Can you render the lines of the items as a Markdown table with the columns "No." and "Line", starting with the line with "Click the info icon in the Wylogowano alert" and going on through the line with "(x=455, y=698)", both included? Number each row and leave out blank lines.

* start *

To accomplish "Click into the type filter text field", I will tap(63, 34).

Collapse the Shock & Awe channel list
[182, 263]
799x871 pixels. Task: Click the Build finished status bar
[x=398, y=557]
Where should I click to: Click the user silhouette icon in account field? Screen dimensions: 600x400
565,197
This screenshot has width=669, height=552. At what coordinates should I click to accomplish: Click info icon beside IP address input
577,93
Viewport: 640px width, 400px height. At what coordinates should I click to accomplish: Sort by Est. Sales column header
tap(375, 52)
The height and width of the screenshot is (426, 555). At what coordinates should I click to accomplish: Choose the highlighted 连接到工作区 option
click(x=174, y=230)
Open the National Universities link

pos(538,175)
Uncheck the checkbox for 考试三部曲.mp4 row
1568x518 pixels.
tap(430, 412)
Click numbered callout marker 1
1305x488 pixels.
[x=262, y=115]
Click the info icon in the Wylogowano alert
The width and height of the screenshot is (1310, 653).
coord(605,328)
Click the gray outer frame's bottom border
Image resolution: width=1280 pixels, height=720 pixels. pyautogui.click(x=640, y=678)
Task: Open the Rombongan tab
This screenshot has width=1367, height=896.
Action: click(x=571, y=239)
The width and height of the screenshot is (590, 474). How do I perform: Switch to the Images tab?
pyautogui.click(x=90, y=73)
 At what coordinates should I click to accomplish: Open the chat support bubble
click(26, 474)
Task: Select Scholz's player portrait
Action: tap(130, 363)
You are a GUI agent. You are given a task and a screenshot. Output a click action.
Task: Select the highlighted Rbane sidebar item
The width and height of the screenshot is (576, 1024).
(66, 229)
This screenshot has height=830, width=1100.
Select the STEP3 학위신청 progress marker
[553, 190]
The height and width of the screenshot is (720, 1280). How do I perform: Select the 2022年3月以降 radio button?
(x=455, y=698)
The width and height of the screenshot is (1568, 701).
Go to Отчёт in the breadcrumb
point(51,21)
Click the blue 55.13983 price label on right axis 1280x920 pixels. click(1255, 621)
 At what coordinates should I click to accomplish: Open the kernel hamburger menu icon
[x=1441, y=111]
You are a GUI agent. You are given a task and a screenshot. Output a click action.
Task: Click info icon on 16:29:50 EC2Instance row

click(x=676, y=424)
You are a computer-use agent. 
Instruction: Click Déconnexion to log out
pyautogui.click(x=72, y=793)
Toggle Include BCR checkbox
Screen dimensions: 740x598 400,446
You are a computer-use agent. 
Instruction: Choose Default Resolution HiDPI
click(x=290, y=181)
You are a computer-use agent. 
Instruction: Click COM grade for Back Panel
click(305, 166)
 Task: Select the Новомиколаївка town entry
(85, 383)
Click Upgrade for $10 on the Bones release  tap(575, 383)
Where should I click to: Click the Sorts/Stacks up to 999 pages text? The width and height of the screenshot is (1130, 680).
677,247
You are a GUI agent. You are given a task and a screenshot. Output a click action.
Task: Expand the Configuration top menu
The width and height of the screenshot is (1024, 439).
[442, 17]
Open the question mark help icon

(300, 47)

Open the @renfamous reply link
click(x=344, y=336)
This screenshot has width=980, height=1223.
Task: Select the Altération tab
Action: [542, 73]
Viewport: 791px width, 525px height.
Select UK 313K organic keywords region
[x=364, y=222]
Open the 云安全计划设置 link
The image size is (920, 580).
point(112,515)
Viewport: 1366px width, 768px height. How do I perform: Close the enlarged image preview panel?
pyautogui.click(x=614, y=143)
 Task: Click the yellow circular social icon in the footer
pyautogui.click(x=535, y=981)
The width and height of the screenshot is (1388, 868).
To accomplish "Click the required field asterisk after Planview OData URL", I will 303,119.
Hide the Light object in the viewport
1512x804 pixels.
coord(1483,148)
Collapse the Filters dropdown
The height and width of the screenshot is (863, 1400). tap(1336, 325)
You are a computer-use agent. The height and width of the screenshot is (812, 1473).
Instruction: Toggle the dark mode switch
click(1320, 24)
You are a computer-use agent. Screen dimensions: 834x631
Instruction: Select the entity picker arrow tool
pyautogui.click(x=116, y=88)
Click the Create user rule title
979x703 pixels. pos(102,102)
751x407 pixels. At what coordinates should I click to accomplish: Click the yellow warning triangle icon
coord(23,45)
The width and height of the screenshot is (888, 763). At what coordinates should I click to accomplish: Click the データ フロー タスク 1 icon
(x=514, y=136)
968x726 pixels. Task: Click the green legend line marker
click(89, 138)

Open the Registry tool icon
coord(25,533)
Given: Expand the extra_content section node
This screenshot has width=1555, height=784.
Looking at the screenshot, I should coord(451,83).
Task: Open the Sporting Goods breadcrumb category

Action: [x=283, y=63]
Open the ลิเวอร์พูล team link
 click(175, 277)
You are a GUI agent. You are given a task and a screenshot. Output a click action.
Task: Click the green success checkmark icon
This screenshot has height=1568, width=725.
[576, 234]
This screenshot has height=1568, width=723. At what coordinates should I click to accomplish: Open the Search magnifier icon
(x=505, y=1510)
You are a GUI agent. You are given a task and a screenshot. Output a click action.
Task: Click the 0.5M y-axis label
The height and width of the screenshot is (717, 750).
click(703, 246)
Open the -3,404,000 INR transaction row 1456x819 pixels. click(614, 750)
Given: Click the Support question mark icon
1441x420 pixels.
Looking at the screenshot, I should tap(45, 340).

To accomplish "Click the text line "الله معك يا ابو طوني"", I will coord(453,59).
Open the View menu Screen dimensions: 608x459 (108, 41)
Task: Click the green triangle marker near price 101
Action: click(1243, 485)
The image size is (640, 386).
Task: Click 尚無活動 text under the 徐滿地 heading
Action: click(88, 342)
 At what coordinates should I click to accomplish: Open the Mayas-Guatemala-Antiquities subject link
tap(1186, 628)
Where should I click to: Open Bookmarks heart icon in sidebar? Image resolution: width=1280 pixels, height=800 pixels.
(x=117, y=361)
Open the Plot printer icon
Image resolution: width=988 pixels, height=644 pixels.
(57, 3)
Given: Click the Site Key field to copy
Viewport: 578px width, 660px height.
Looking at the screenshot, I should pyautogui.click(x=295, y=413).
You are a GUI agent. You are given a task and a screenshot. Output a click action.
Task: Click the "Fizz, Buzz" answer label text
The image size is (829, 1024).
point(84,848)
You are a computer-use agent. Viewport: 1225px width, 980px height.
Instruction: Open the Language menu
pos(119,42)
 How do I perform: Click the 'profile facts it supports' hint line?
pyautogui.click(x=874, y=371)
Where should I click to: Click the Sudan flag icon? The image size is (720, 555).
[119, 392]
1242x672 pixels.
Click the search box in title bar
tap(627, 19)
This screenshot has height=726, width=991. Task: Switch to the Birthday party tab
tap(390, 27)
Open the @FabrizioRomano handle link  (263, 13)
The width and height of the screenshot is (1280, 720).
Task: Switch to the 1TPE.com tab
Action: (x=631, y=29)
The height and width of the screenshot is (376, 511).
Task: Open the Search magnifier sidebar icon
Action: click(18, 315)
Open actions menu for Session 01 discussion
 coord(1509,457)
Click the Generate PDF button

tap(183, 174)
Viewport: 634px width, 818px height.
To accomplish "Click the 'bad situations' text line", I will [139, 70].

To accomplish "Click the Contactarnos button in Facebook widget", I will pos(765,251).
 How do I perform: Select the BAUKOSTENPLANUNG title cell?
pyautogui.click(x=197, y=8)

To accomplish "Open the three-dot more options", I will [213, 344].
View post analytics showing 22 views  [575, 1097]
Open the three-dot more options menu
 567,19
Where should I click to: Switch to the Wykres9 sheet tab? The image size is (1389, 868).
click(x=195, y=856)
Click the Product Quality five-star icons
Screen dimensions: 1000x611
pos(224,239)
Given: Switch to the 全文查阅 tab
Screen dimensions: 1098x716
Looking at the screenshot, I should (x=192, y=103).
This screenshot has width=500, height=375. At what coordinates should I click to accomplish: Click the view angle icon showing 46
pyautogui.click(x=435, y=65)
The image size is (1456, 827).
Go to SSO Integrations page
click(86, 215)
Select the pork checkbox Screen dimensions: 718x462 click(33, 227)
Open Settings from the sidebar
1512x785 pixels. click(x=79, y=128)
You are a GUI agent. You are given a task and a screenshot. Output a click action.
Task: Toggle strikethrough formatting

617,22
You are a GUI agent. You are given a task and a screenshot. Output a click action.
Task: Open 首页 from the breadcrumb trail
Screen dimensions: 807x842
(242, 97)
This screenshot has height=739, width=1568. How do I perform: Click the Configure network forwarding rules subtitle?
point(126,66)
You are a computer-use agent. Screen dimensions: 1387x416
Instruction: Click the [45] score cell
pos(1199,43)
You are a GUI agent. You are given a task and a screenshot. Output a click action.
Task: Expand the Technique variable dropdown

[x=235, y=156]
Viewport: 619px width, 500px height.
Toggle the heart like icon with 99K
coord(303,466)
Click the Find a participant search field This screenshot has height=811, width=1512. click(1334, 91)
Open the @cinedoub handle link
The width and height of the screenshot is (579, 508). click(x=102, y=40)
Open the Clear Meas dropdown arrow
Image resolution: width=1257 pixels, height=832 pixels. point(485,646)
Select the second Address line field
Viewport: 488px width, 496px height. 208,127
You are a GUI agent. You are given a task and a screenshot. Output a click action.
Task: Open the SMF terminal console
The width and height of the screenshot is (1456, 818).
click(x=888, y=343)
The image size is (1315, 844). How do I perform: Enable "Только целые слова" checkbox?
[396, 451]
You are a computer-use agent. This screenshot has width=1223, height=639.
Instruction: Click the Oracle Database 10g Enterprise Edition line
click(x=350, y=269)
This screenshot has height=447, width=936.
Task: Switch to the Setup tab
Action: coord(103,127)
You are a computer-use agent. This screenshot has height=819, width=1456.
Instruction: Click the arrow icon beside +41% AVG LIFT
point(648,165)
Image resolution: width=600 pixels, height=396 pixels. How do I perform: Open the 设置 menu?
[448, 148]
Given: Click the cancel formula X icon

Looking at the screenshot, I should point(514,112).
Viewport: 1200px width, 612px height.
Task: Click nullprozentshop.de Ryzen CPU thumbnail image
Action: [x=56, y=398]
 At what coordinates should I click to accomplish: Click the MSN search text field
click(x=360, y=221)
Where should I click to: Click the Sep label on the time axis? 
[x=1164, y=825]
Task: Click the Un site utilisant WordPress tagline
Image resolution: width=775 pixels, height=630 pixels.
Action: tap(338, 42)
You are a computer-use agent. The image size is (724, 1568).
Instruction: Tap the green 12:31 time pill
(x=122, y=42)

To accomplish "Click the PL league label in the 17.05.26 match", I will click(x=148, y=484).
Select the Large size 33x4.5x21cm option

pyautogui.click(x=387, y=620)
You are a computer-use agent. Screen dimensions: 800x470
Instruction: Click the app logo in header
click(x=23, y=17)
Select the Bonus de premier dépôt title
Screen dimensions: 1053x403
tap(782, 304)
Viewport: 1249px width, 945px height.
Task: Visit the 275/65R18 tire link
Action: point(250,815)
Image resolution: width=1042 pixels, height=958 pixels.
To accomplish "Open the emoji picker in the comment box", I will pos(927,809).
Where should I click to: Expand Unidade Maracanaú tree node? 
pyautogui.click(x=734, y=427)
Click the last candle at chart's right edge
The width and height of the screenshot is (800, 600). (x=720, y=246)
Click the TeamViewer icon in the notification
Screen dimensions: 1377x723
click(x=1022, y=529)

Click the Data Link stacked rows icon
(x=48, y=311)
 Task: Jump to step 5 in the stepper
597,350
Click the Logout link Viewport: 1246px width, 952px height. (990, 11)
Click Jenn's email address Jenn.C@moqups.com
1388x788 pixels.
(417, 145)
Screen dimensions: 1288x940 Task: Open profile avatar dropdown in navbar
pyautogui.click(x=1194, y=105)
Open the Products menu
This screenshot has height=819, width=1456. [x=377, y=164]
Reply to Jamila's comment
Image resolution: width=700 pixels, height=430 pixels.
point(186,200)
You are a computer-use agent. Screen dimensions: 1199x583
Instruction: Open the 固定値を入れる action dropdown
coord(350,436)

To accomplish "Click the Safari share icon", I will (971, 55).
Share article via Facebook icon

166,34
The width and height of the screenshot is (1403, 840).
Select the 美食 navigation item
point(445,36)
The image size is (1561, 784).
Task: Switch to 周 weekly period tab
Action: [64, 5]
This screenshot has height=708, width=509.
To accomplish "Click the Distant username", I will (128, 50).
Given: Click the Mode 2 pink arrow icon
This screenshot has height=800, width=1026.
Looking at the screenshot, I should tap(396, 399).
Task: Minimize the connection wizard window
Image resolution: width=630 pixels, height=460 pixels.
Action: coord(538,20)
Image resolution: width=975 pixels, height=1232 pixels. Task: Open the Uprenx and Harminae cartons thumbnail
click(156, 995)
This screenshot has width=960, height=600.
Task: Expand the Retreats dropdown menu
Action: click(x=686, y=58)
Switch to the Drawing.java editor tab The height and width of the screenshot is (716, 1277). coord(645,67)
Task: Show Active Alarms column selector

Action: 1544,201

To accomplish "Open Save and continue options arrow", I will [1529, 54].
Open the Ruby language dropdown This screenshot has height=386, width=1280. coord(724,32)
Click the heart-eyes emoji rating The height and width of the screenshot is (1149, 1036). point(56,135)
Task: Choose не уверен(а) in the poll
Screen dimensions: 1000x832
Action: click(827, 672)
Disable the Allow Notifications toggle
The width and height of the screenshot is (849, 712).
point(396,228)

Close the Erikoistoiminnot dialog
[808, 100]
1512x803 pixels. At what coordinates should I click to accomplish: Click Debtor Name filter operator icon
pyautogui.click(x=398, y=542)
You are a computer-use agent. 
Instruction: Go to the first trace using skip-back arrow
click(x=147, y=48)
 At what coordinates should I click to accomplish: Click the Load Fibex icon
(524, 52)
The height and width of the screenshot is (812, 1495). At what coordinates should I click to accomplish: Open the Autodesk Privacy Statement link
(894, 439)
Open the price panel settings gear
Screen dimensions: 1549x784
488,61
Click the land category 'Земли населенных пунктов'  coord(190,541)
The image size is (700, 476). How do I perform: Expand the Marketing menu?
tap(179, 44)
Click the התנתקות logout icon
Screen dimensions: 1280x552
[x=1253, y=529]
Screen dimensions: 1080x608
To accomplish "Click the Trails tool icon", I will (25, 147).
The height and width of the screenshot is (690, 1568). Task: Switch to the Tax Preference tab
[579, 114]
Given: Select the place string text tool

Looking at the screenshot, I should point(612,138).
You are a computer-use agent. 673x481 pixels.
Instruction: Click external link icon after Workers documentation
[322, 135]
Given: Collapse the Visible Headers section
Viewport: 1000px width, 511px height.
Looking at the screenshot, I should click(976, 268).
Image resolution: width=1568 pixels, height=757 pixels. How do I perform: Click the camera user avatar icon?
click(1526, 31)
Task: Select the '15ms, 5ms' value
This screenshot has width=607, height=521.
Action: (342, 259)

* end *

### RESPONSE
| No. | Line |
|---|---|
| 1 | Click the info icon in the Wylogowano alert |
| 2 | The width and height of the screenshot is (1310, 653). |
| 3 | coord(605,328) |
| 4 | Click the gray outer frame's bottom border |
| 5 | Image resolution: width=1280 pixels, height=720 pixels. pyautogui.click(x=640, y=678) |
| 6 | Task: Open the Rombongan tab |
| 7 | This screenshot has width=1367, height=896. |
| 8 | Action: click(x=571, y=239) |
| 9 | The width and height of the screenshot is (590, 474). How do I perform: Switch to the Images tab? |
| 10 | pyautogui.click(x=90, y=73) |
| 11 |  At what coordinates should I click to accomplish: Open the chat support bubble |
| 12 | click(26, 474) |
| 13 | Task: Select Scholz's player portrait |
| 14 | Action: tap(130, 363) |
| 15 | You are a GUI agent. You are given a task and a screenshot. Output a click action. |
| 16 | Task: Select the highlighted Rbane sidebar item |
| 17 | The width and height of the screenshot is (576, 1024). |
| 18 | (66, 229) |
| 19 | This screenshot has height=830, width=1100. |
| 20 | Select the STEP3 학위신청 progress marker |
| 21 | [553, 190] |
| 22 | The height and width of the screenshot is (720, 1280). How do I perform: Select the 2022年3月以降 radio button? |
| 23 | (x=455, y=698) |